Dave just talked to his mom (who has been in the hospital twice since we last visited her — to take her the goddamn chair , which, I don’t think I ever told that story in its entirety, but it IS the goddamn chair — for unspecfified problems that are only related to "her haht.") who was all passive aggressive again, talking in her sick old lady voice, and said "Oh, well I thought you would have us all over for Thanksgiving this year."
What? What the what what? APPARENTLY, even though Thanksgiving is in TWO WEEKS, they think we are hosting it. We have never made any claims, we — you remember — NEVER TALK TO DAVE’S FAMILY, and they are silently waiting for an invite? To OUR HOUSE? Um, fuck no.

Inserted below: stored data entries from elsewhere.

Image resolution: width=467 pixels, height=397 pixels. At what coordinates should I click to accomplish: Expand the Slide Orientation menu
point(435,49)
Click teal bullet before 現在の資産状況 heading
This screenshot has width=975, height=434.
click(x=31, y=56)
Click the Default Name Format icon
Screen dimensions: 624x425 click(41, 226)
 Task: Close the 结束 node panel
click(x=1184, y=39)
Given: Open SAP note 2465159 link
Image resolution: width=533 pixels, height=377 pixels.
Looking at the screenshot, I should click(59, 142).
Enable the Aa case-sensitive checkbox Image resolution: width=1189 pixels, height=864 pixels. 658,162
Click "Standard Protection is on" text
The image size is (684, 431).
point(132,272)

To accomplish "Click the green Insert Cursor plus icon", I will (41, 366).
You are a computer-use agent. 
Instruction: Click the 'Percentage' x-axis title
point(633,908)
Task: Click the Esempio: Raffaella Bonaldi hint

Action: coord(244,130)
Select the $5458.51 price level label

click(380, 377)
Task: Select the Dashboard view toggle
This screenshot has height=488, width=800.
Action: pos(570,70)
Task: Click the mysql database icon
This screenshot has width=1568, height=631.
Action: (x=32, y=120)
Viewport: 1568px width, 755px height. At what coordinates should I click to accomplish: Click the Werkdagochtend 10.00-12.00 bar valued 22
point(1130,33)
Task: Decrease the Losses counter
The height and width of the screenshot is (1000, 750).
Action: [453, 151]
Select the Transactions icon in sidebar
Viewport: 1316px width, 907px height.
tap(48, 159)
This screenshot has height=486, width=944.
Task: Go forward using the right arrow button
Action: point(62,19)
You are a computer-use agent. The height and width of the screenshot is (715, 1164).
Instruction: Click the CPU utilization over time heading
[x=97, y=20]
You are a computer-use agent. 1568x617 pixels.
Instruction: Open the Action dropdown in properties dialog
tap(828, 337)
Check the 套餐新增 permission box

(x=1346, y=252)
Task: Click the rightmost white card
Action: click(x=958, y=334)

So, Dave told her about our mountain plans, and she got all sad and said "I don’t know what’s going on, no one has called anyone" and dave said "Well, of course not, because our family is WEIRD."
"Oh, Dave," she whined," every family is dysfunctional, ours aint any different than any other family."
Which, Dave being the educated and refined man that he is, said nothing. Because he:
A) Knows that she is fishing for him to say that "Yeah, Gretchen’s family is weird too!"
or B) Say, "No, actually, our family is seriously weird. Gretchen’s family manages to function pretty normally."
Because, it is. The poor bastard (which he has been called by most of his family, actually, on account of the "illegitimate"thing) has always known that his family was fucked up, and compared to my family, now sees JUST how fucked up it is. I mean, my parents are in our lives. My sister is in our lives, and she lives in FUCKING COLORADO. Her BOYFRIEND is more involved in our lives than Dave’s own siblings. That is FUCKED. UP. And this conversation, after my parents coming down so that Dad and I could go to a UM hockey game (UM-3, UNH -0), and my mom went shopping, and we all hun gout and I gave them cookies for the road, and her’s ol’ whiny MIL again, saying that her family is just like every other one. Well. It aint.
I could go on, and on, but here’s the thing. My parents were there for me. they sacrificed so that I could have things I needed and wanted, I never once saw them smoking or drunk, and they didn’t put me on the street the day I turned 18 because they weren’t getting money for me anymore. Okay? But, no, I’m "the rich bitch" to my ILs, and I’ve pushed my husband away from his family.
Sorry. It isn’t the case. My husband has been welcomed into my family with open arms. He knows he is loved by my parents, my sister, my grandparents, our friends. It’s not about money.
So, there’s that. At this point, we’ll do thanksgiving at the mountain, unless my frickin’ inlaws don’t ever call my MIL, at which point we’ll take her out. And you’d better believe we’ll tip well.